Worker Standing Up for Other Coworkers in Ithaca Restaurant, Green Café, Leads to Major Back Wages and Fines of Over $1,000,000 in Both Ithaca and New York City Restaurants [VIDEO]
The Tompkins County Workers’ Center (TCWC) has just discovered this week that the New York State Department of Labor (DOL) has levied fines for over $623,000 against Charles Park, the owner of the now-closed Green Café that was located in the Collegetown section of Ithaca. This is the result of a complaint lodged by the TCWC back in November 2009 when a young worker, a cashier, Anna Ottoson, resigned due to witnessing unfair treatment of other workers.

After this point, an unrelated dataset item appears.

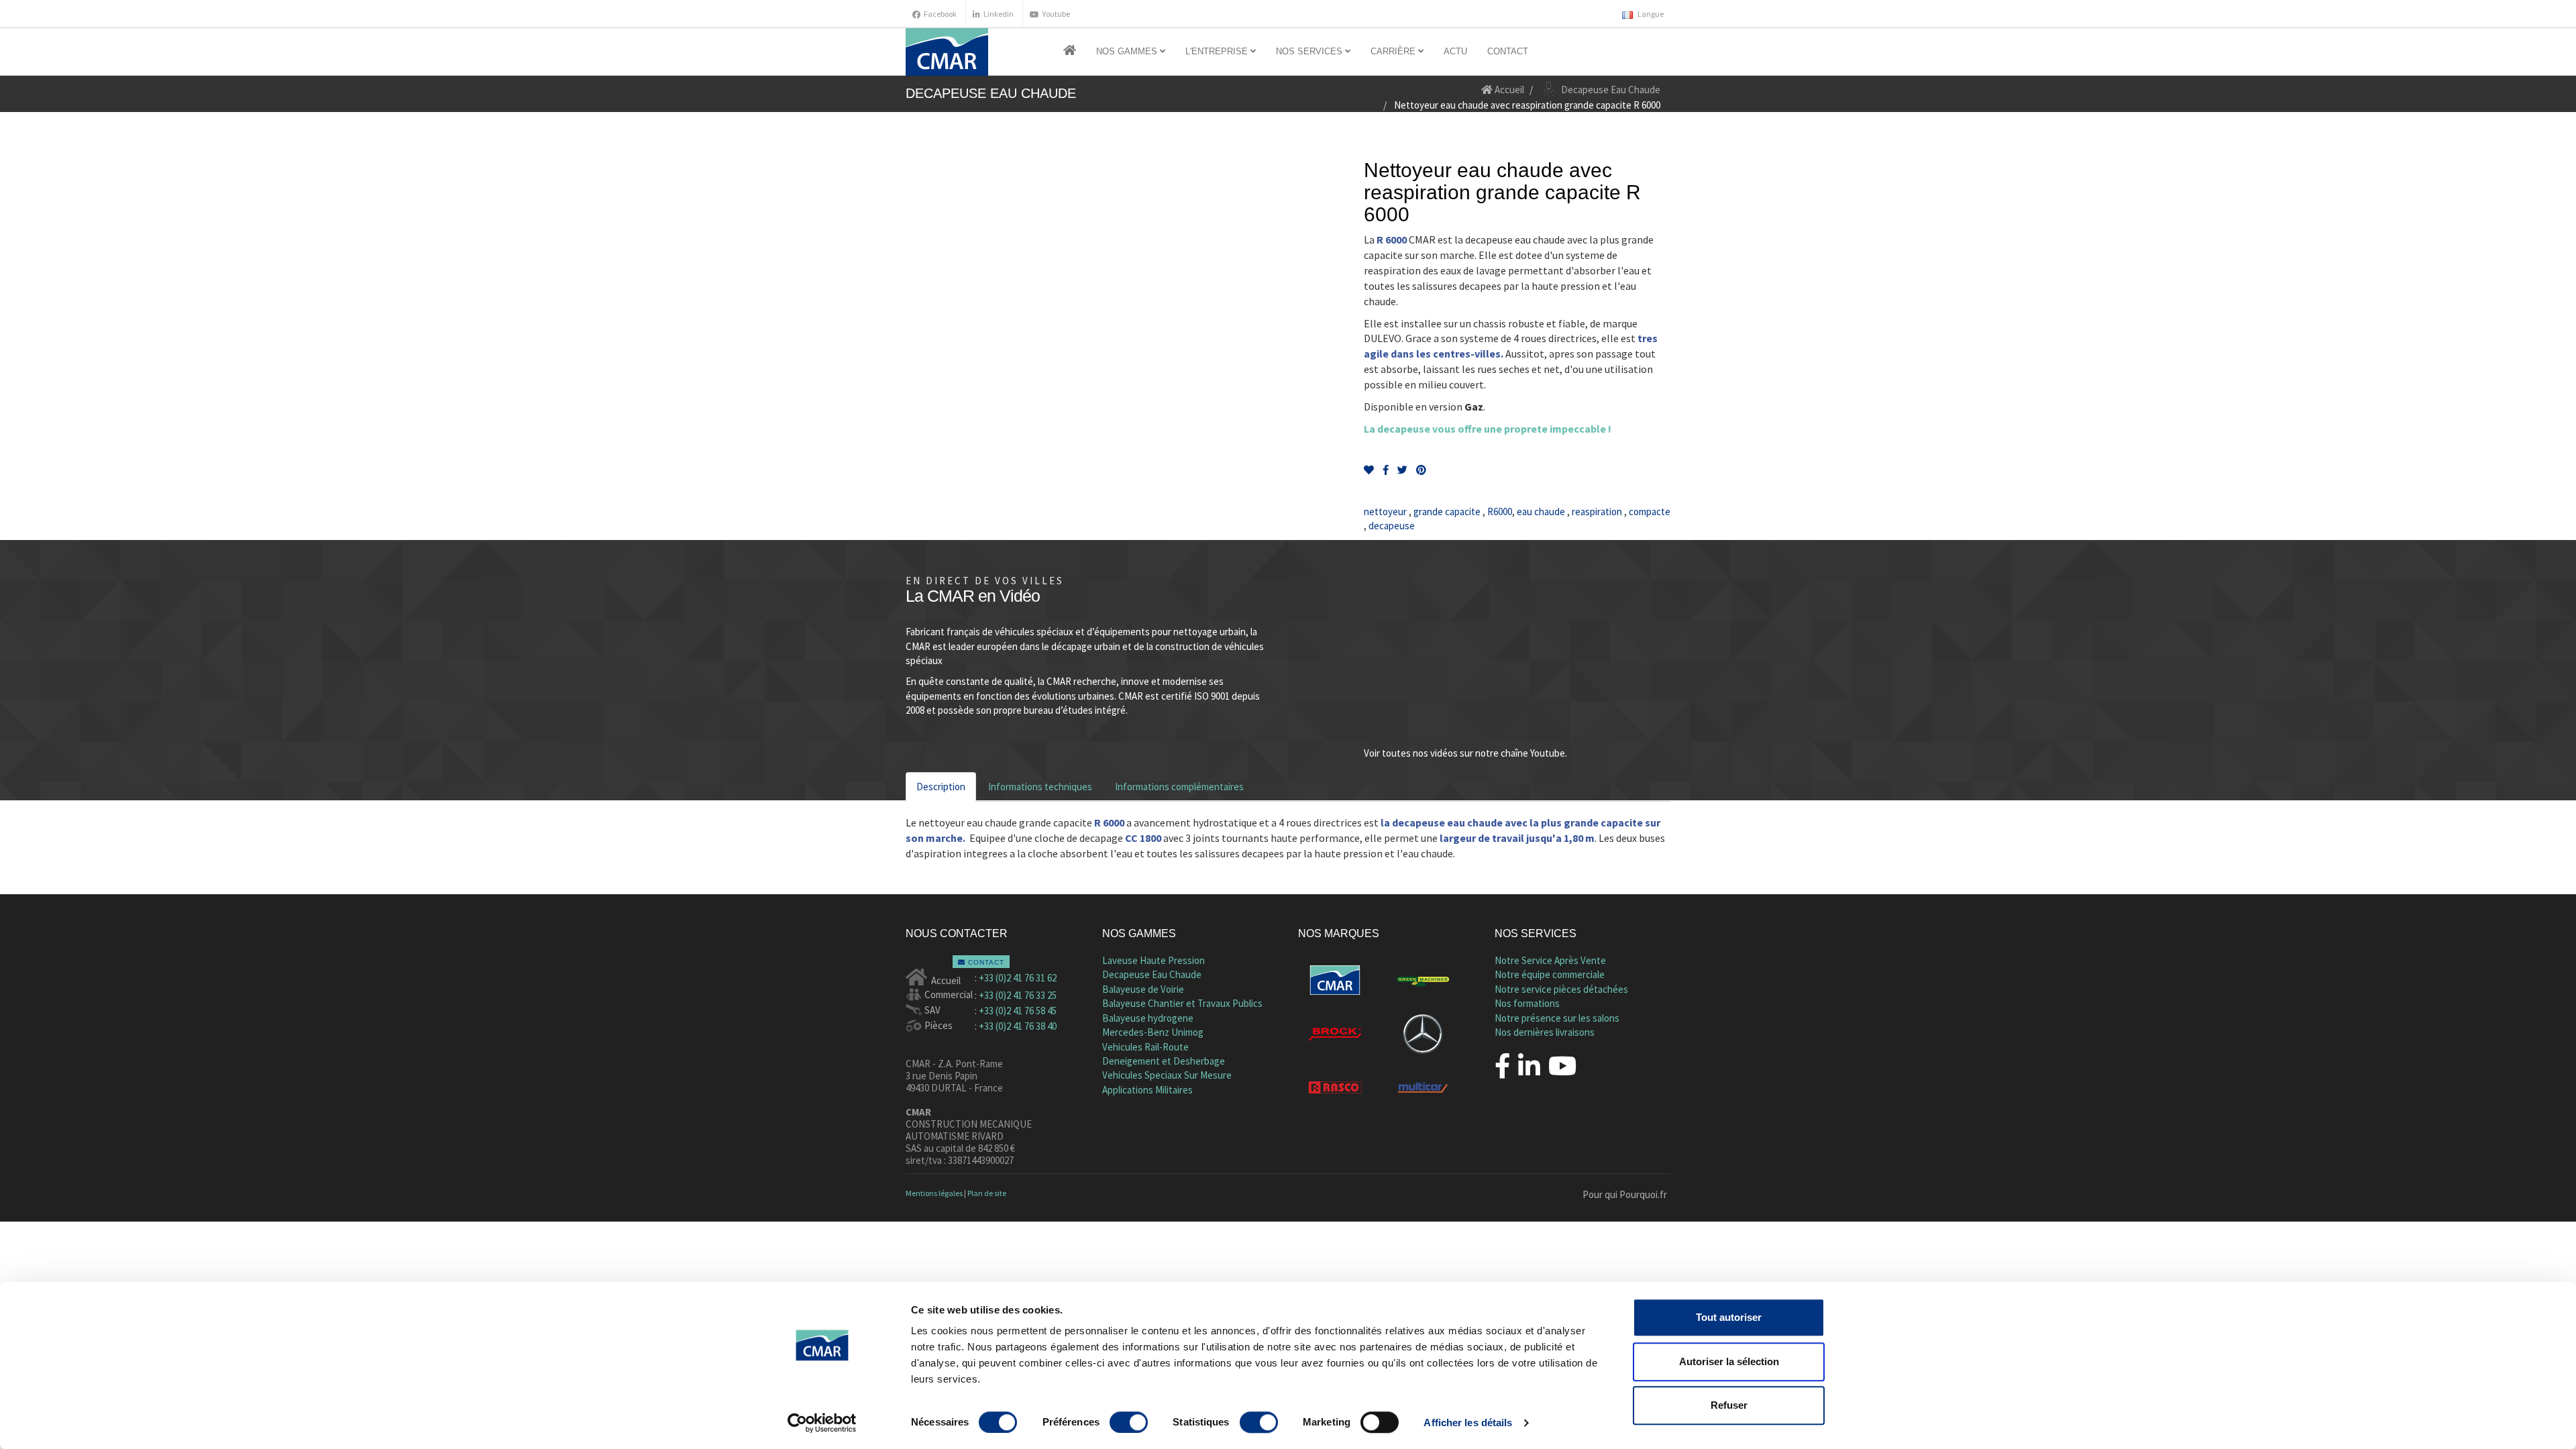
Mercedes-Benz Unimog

After resigning, Ottoson brought several back-of-the-house workers to the TCWC to get justice for their claim of not having been paid for several months; minimum wage violations; not being paid overtime; and not being given a day of rest. The owner provided housing for the vast majority of workers at three apartments on Warren Road in Ithaca. “I couldn’t take watching my friends be taken advantage of anymore, so when I left I did what I had been promising to them and came to the Workers’ Center who then helped me to make the complaint to the DOL.”
When initially contacting the DOL’s Bureau of Immigrant Rights, the TCWC was able to soon discover that the Evergreen Gourmet Deli (also owned by Charles Park) in New York City had been a Wage and Hour violator in the past, thus helping to spark an investigation of the New York City restaurant. Fines against the NYC restaurant are over $377,000.
Fernando Almaraz, one of the leading victims of ‘wage and hour violations’ in the Ithaca restaurant said, “I am so happy because everyone is going to get their pay, because we worked so hard. Thanks to Anna Ottoson, and thanks to the Workers’ Center. Anna was a cashier, and just realized she was tired about this. She felt bad about how hard we worked”.
[2 minute video of Ana Ottoson, former Green Cafe worker in Ithaca who brought forth claim of unfair treatment of coworkers, and her story.]
The Ithaca Green Café Restaurant closed back in April of 2010, perhaps making it difficult to collect these back wages and fines; however, the New York City restaurant, Evergreen Gourmet Deli is still open for business. The TCWC intends to pursue all legal means on behalf of the workers owed back wages, including being in contact with the New York State Attorney General’s Labor Bureau Chief, as well as seeking private counsel.